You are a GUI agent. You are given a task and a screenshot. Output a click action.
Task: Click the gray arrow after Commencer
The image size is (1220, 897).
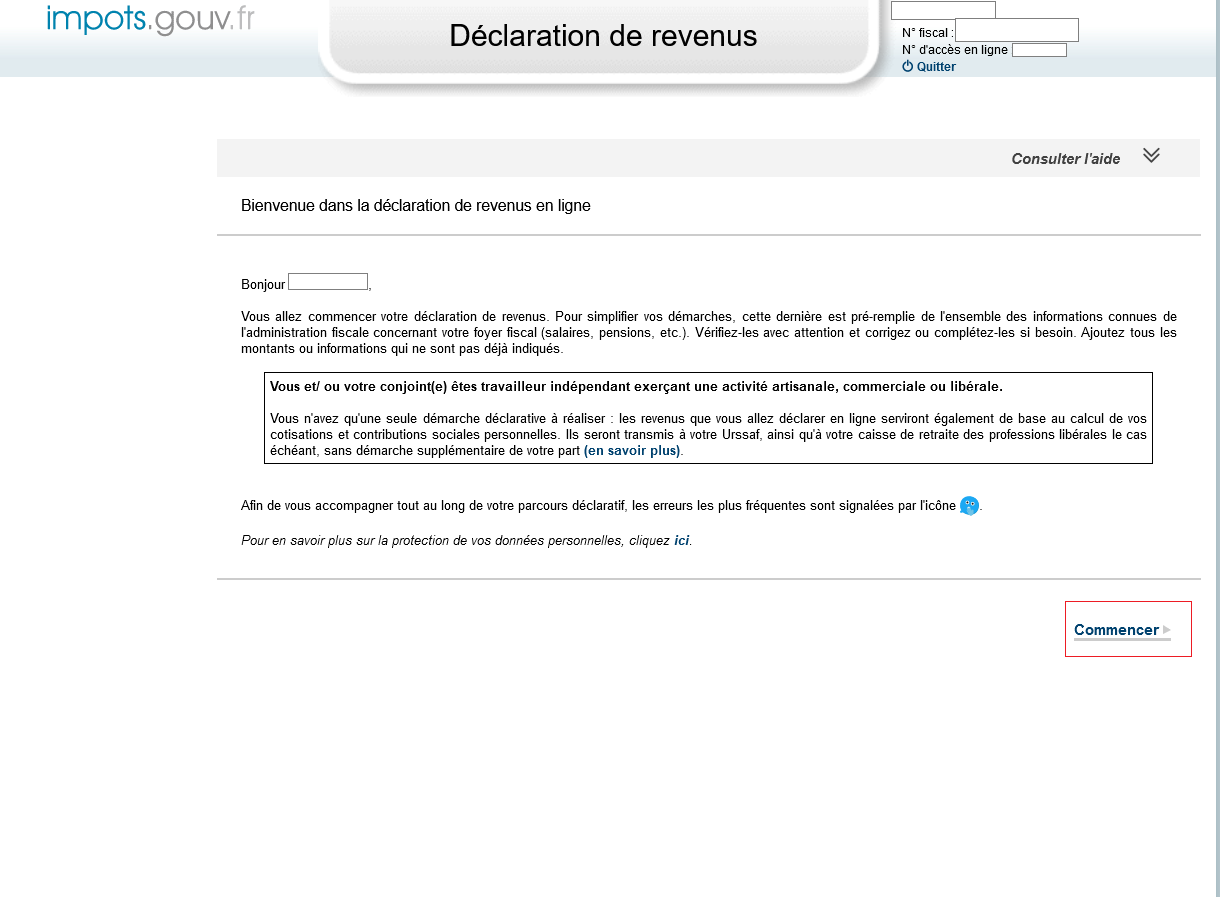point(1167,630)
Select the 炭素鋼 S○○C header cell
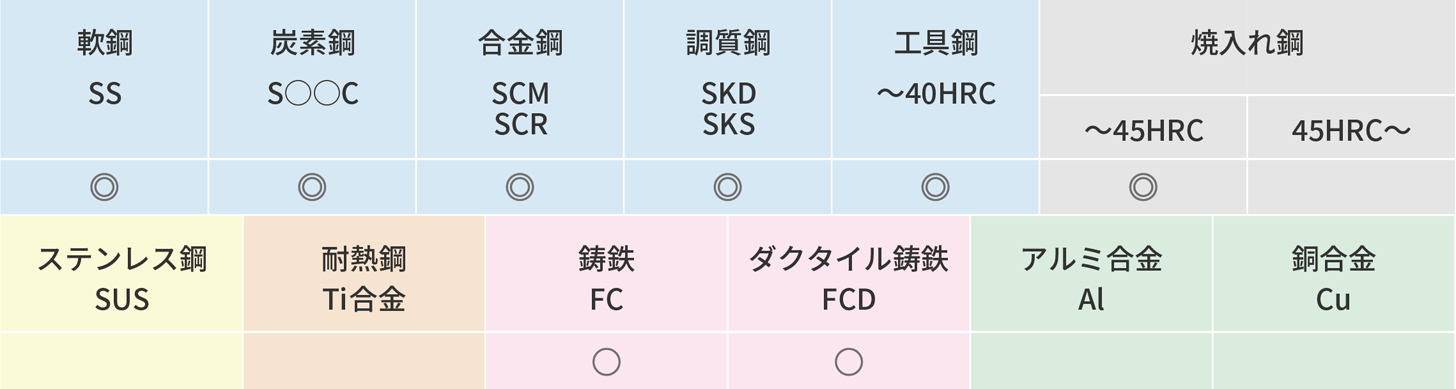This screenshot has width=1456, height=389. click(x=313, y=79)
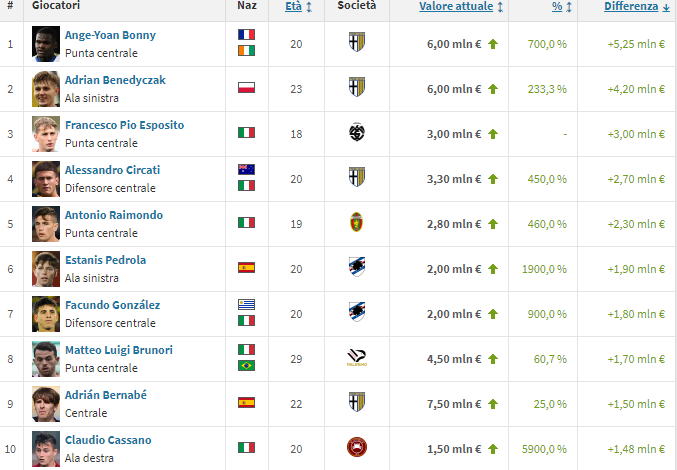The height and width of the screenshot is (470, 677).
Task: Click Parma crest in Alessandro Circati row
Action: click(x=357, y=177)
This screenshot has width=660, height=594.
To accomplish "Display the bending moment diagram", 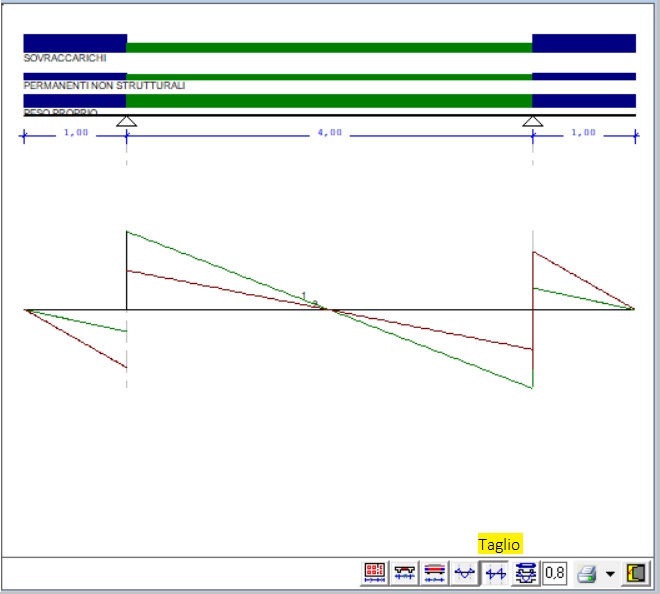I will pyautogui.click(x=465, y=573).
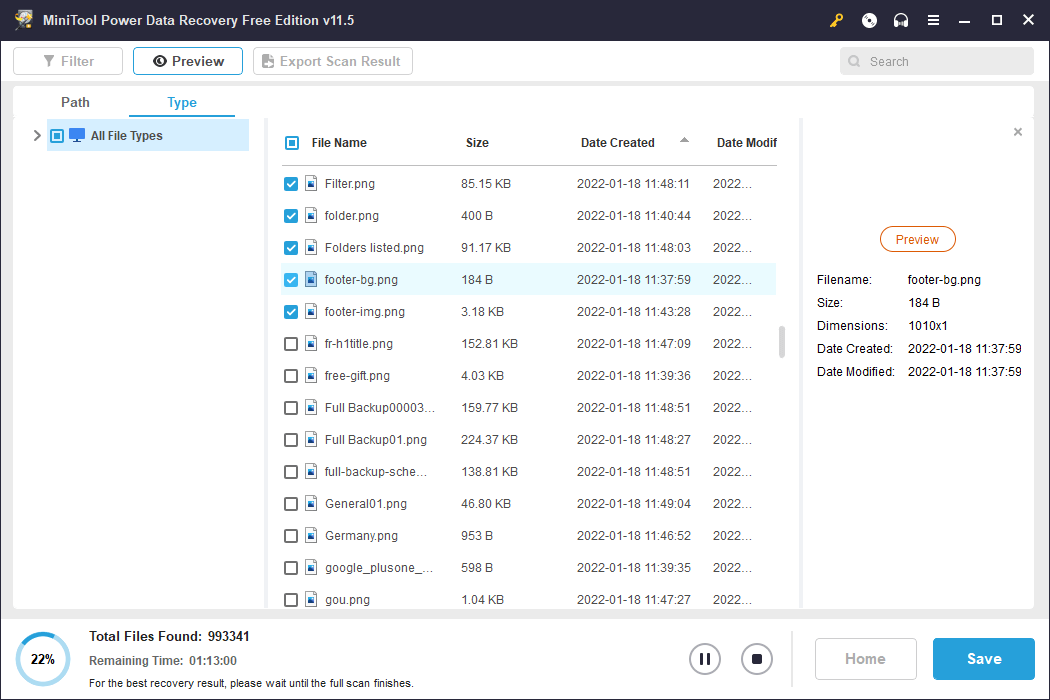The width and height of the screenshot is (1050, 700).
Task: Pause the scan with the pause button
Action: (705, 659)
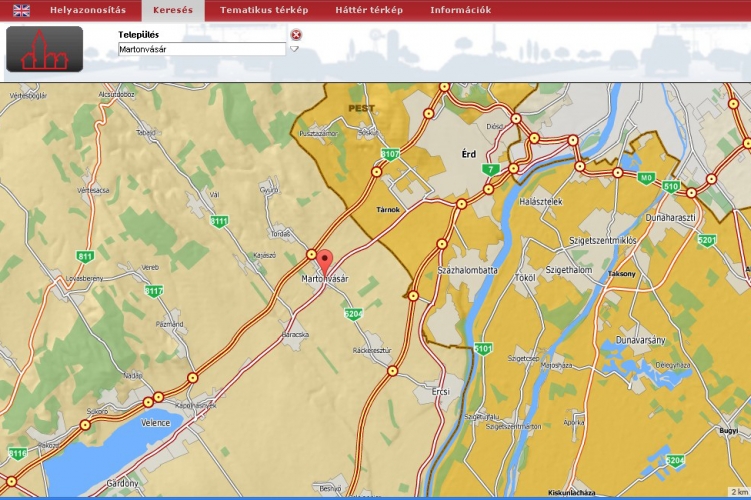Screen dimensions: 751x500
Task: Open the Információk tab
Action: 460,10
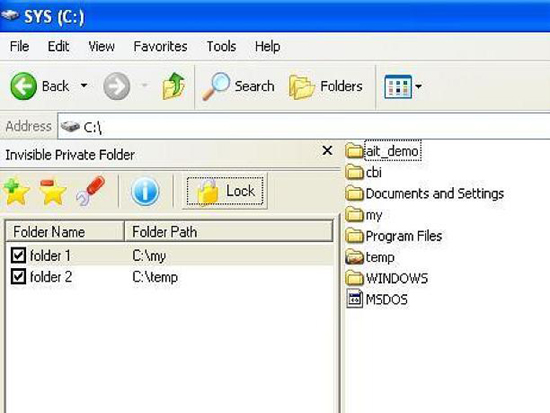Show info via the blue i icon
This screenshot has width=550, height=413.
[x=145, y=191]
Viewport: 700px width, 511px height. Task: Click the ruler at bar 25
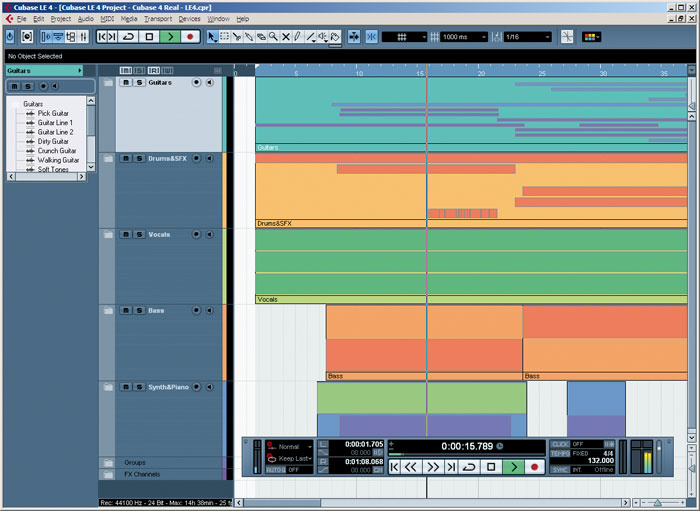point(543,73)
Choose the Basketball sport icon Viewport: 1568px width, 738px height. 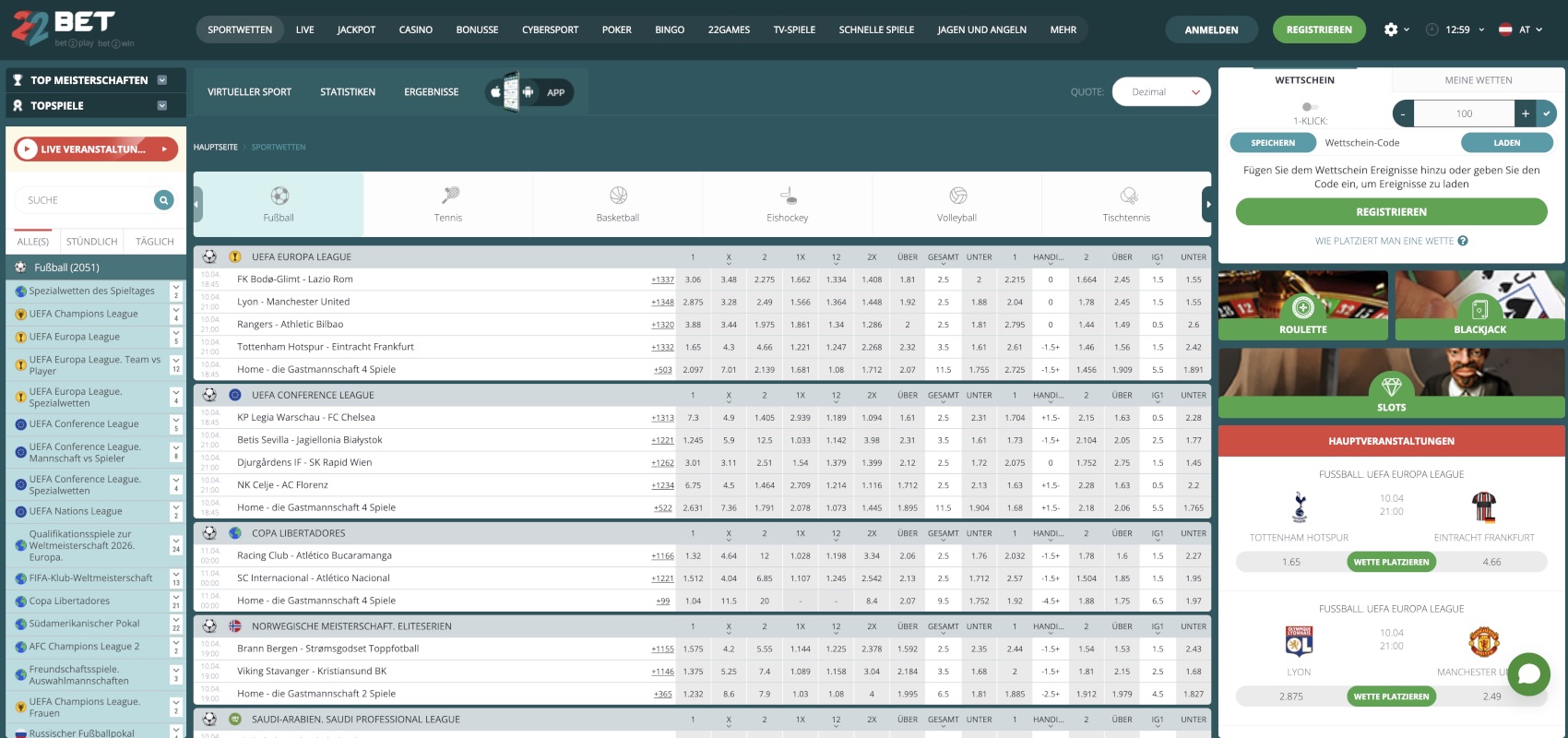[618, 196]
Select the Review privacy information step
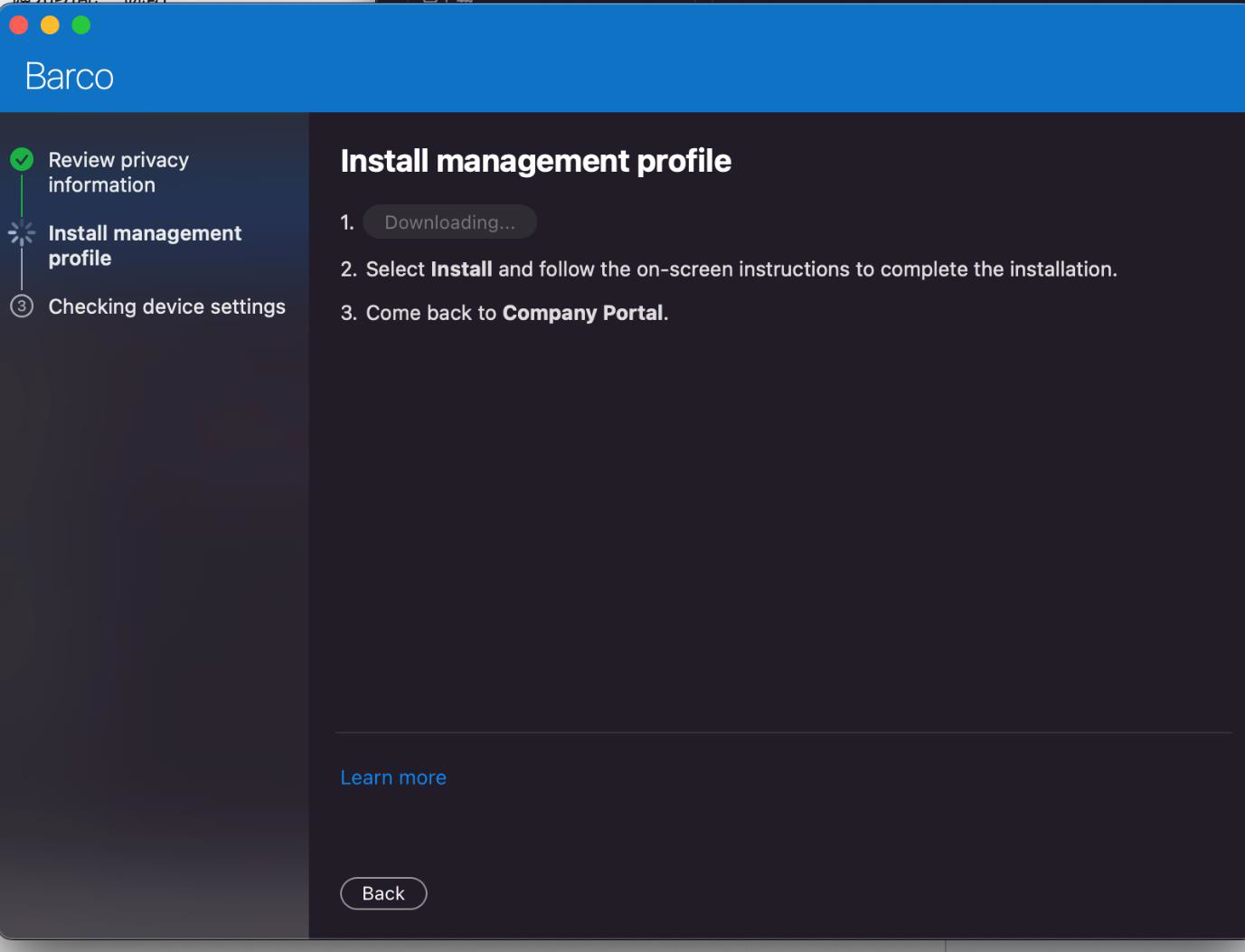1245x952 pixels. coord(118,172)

Aim of the task → Above are entries with pictures among them. Write out exactly the lines from the one containing "Select the 炭素鋼 S○○C header cell" through the one containing "This screenshot has width=660, height=594.", ends included, and leave those pictures out.

Answer section →
Select the 炭素鋼 S○○C header cell
This screenshot has width=1456, height=389. click(x=313, y=79)
The height and width of the screenshot is (470, 677).
Task: Click Parma crest in Alessandro Circati row
Action: click(x=357, y=177)
This screenshot has width=660, height=594.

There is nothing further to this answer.